GIVEN TEXT »
------------------------------------

Offseason `25 | Electrical CAN Connectors

29 Dec 2025

Desk containing our CAN pcbs in progress

Going into the new season we identified that one area we wanted to improve on for our 2026 robots was our electrical robustness as we had multiple issues between competitions and during build season with electrical that slowed us down greatly.


Solution Overview

One of these issues was an inability to quickly identify and diagnose CANBus issues as all connections were soldered, to fix this issue we will use 5 custom PCB designs to route both our RIO and CANivore CANBuses, as well as 12V and DIO lines (for RIO network only) over standard RJ45 (ethernet) cabling, allowing for quick disconnection and rerouting of CAN signals, whilst retaining a robust connection


Designs

Rio Hub

The Rio Hub acts as a connection between the RoboRio's CANBus output and the RJ45 Bus that connects to it. The board also provides reverse polarity protection and voltage regulation (if the regulator is installed) for 12v supply, 4 DIO lines over RJ45 and 8 through Molex SL connectors, 2 PWM lines for servos over Molex SL connectors and the board mounts to the MXP port of a RoboRIO


Rio Module

The Rio modules act as nodes to connect one or more CAN devices to the network, they also provide DIO access and 12v output, they can be soldered to terminate the bus.

------------------------------------

DATA TO EXAMINE »
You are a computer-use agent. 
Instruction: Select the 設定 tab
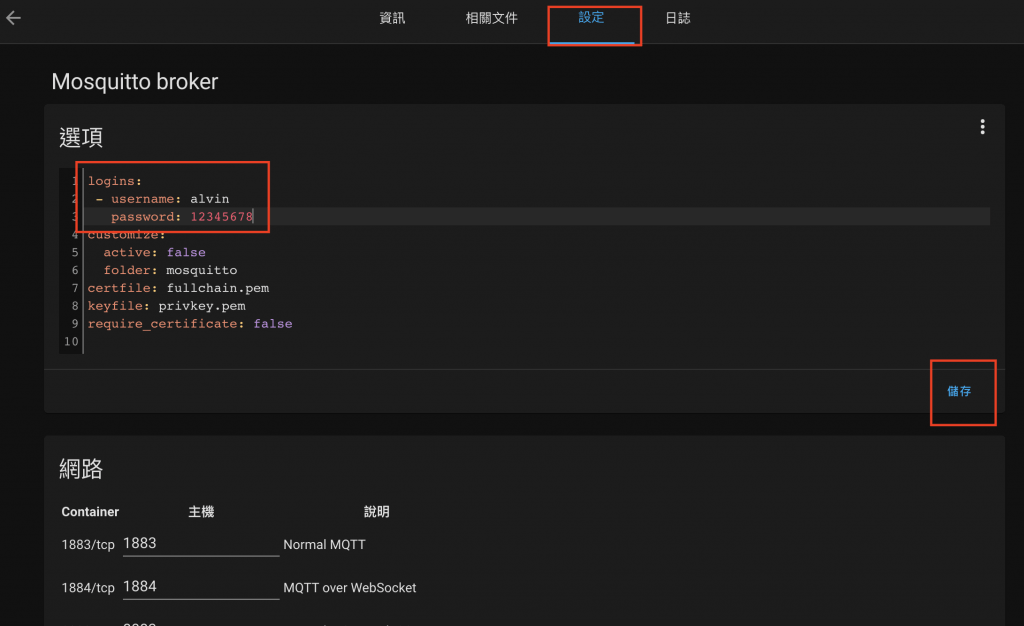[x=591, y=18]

------------------------------------

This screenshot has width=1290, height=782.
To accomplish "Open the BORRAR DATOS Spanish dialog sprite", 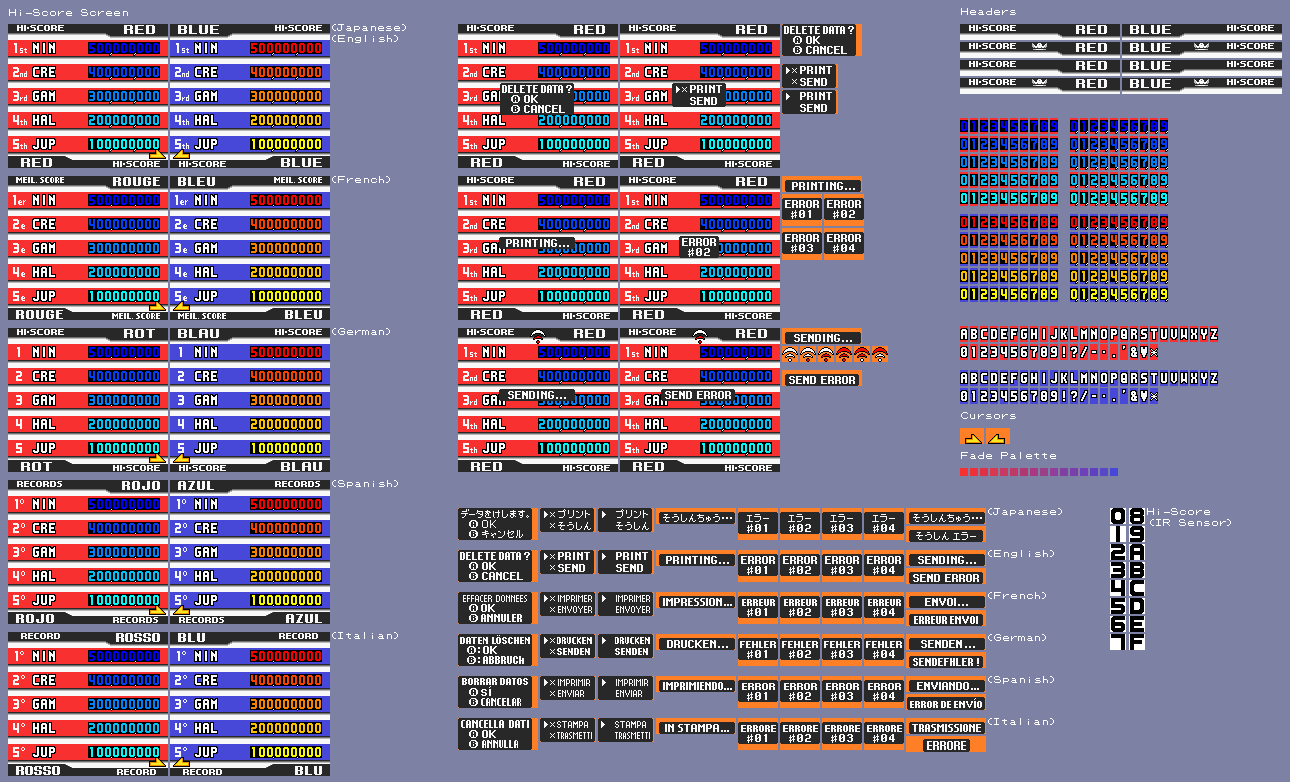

------------------------------------

USING THE INFORMATION »
1 – Rewrite the stretch of the CAN connectors post from "Desk containing our" through "us down greatly.", replacing "electrical robustness" with "wiring reliability".
2 – Check each statement against the CAN connectors post and answer yes or no, quoting the words of the post that decide it.
(a) Before this change, all connections were soldered.
(b) The Rio Hub mounts to the MXP port of a RoboRIO.
(c) DIO lines are carried over RJ45 on both the RIO and CANivore networks.
3 – Continue the CAN connectors post from its last sentence onward.

ANSWERS BY ITEM NUMBER »
1 –
Desk containing our CAN pcbs in progress

Going into the new season we identified that one area we wanted to improve on for our 2026 robots was our wiring reliability as we had multiple issues between competitions and during build season with electrical that slowed us down greatly.

2 –
(a) Yes: "as all connections were soldered"
(b) Yes: "the board mounts to the MXP port of a RoboRIO"
(c) No: "as well as 12V and DIO lines (for RIO network only)"

3 –
Swerve Hub

Functions similarly to the Rio Hub, without DIO lines, PWM or voltage regulation, has mounting holes that line up with the CANivore mounting holes


Swerve Module

Functions similarly to the Rio Modules but without DIO access, it is compatible with Rio modules and Hubs, but won't pass through the DIO lines (to be fixed in the next iteration)


Rio Hub Regulator

A simple 8V-22V to 12V regulator that can be plugged into the Rio Hub and held down with the mounting hole (not lined up correctly in current version)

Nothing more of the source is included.